Records for this task:
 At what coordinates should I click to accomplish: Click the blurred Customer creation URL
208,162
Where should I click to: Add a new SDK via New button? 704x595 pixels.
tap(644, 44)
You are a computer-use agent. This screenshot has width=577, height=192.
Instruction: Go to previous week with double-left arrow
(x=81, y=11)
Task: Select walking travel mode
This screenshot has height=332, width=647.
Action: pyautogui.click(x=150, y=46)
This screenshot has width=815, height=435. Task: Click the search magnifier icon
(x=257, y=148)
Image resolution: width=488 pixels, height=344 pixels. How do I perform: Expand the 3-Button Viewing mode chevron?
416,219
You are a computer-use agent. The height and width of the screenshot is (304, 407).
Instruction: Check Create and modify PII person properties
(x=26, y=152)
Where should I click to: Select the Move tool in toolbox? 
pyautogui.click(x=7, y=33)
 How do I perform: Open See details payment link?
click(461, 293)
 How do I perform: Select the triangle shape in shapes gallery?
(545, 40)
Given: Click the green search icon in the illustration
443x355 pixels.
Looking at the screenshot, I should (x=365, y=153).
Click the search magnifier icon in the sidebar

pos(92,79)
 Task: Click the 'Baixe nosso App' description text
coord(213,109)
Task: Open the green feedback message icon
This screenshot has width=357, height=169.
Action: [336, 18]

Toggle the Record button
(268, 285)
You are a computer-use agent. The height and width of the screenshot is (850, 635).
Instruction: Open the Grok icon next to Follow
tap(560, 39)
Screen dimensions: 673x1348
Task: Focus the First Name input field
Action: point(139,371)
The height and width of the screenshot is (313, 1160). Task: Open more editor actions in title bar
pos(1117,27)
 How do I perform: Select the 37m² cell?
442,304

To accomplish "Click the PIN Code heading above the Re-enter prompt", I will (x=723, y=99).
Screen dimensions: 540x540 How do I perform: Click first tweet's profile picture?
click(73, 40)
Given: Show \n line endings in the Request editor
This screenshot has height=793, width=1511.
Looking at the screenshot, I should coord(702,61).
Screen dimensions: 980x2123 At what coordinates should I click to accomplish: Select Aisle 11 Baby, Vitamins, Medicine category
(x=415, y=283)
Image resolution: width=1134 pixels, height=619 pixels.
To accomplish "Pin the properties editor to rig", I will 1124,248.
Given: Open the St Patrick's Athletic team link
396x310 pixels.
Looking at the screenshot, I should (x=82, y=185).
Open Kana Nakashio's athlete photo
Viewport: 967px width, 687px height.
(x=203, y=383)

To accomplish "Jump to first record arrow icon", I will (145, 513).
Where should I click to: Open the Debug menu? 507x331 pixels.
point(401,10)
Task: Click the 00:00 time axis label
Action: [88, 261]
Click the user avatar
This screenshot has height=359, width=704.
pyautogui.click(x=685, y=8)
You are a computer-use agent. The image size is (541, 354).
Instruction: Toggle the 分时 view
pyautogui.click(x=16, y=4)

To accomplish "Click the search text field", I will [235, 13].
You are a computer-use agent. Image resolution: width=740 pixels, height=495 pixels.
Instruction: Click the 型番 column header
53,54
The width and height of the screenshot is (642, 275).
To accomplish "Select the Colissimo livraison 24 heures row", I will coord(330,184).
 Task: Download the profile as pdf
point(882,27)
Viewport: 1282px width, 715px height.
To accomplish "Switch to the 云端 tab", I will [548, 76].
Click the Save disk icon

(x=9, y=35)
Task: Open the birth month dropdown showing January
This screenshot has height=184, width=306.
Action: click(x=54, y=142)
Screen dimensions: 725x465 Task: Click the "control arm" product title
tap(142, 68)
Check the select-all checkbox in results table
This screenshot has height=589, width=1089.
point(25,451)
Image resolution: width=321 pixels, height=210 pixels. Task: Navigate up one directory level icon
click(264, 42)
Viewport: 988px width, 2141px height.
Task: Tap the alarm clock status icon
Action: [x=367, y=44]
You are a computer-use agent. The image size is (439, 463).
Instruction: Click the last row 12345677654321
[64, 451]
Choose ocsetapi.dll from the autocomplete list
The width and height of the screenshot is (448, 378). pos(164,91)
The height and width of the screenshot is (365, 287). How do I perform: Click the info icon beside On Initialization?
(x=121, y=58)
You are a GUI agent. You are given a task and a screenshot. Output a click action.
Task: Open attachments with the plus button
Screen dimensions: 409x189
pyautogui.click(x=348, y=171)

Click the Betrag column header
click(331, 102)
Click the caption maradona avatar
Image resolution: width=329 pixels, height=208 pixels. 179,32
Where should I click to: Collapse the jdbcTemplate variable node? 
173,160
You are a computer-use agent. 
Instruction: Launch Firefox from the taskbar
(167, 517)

Action item:
Output the first line of the entries above and every line after it, exactly as written, ending with the line that contains "You are a computer-use agent. This".

Reply to the exercise:
 At what coordinates should I click to accomplish: Click the blurred Customer creation URL
208,162
Where should I click to: Add a new SDK via New button? 704x595 pixels.
tap(644, 44)
You are a computer-use agent. This screenshot has width=577, height=192.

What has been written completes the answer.